Khambi is a village located west of Kamjong in Kamjong District, Manipur state, India. The village falls under Phungyar sub division. The village is partially connected by Ukhrul-Phungyar state highway and Shangshak-Yairipok district road. Khambi is flanked by Khamlang in the west, Sorde in the south, Kangpat in the east and Phungyar in the north. Locally, the inhabitants speak Khambi dialect that belongs to the Tibeto-Burman language family.

==Total population==
According to 2011 census, Khambi has 112 households with the total of 642 people of which 333 are male and 309 are female. Of the total population, 94 were in the age group of 0–6 years. The average sex ratio of the village is 928 female to 1000 male which is lower than the state average of 985. The literacy rate of the village stands at 66.42% which is lower than the state average 76.94%. Male literacy rate stands at 72.20% while female literacy rate was 60.52%.

==People and occupation==
The village is home to people of Tangkhul Naga tribe.
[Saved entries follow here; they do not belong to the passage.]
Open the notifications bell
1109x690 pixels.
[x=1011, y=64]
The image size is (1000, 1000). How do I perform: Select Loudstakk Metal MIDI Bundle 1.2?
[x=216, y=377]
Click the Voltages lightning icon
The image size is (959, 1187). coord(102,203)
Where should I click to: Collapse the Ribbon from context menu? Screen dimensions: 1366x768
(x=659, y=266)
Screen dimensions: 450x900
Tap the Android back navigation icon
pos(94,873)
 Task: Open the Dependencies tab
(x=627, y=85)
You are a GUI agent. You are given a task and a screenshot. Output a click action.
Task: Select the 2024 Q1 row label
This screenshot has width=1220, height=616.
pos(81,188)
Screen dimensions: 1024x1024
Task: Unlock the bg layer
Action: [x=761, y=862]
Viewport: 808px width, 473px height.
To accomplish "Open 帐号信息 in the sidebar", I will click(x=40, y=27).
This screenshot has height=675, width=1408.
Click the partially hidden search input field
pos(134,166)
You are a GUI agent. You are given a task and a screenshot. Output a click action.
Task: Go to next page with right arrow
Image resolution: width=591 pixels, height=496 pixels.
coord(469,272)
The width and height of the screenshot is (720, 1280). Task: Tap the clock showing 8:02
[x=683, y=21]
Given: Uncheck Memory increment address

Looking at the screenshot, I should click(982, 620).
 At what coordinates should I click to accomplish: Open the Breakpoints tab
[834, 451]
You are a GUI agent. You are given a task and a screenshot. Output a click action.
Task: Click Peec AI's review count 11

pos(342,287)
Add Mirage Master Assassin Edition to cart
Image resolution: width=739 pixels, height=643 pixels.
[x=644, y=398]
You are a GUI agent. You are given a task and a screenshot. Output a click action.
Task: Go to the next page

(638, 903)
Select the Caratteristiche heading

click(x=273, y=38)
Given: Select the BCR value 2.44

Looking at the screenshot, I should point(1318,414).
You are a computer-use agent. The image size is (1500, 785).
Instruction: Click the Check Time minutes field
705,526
Majority of the inhabitants are Christians. Agriculture is the primary occupation of the inhabitants. The village is known in the district for its reserve natural environment, flora and fauna. Legend of the southern Tangkhuls opine Khambi as the point of dispersal during migration and settlement. Legend has it that the brother who was an ace spear thrower went north from Khambi and the other brother who was an excellent bowmen went south. A monolith depicting this legend is erected at Khambi village. Being a remote village, the village has a relatively poor transport system and bad road condition, and the inhabitants suffer most during the rainy season because of frequent landslides.